One of the main technical problems that is necessary to solve in the making of such cards is the connection of the antenna with the integrated circuit chip which provides the electronic functioning of the card. The conventional constraints of mechanical strength, reliability and manufacturing cost must obviously be taken into account in the manufacturing operations.
The object of the invention is to provide a manufacturing method which makes it possible to best solve the problem of the electrical connection between the chip and the antenna.
To this end, the invention proposes to make, in a first phase, an integrated circuit chip provided with at least one portion of conductive wire soldered on the chip, this wire having a part projecting with respect to the surface of the chip, and then, in a second phase, to place the chip and an antenna conductor in electrical contact, by applying the projecting part on to one end of the antenna conductor so as to establish a direct electrical contact between the antenna and the soldered wire.
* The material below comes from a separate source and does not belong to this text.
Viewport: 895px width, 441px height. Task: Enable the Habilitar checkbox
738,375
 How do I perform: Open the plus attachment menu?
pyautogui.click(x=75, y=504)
In other words, use is made of the highly conventional technique of wire bonding, or soldering a wire by thermocompression, i.e., soldering a wire (in general of gold or aluminium) on a chip, but instead of using this technique in the usual way, by making a wire come from a contact pad of the chip in order to bring it to a contact pad of a chip support element (usually a connection grid or a printed circuit module), one end of the wire is soldered on a contact pad of the chip but the other end is not soldered on an external element on to which the chip would be transferred. The wire remains free in order to serve as a contact element projecting above the chip.
The invention consequently proposes a method for making a contactless smart card, having an integrated circuit chip and an antenna, characterised in that, in a preliminary step, at least one conductive wire is soldered on a contact pad of the chip without furthermore soldering it on a chip support element, and, in a subsequent step, a direct electrical contact is established between the soldered wire and one end of an antenna conductor.
Various implementations of this method can be envisaged. In a first embodiment, the first end of the soldered wire is soldered on a contact pad of the chip and the second remains free, so that the inherent elasticity of the wire facilitates the wire and the antenna being brought into contact. In another embodiment, the wire is soldered on two contact pads of the chip, and the part of the wire situated between these two pads projects above the chip. Here again, the elasticity of the wire facilitates contact with the antenna conductor. In a third embodiment, the wire is cut off very short above the chip, so that there remains in practice only a flattened metal ball on the contact pad (that is to say the ball conventionally formed by the soldering head of the thermocompression soldering apparatus), but this ball projects sufficiently to allow a contact with the antenna conductor.
The operation of soldering the conductive wire is performed preferably while the chip is still part of a wafer which will subsequently be diced (whereas the conventional wire bonding technique for connecting with an external support is always used on a chip already cut from the wafer and ready to be mounted in a package).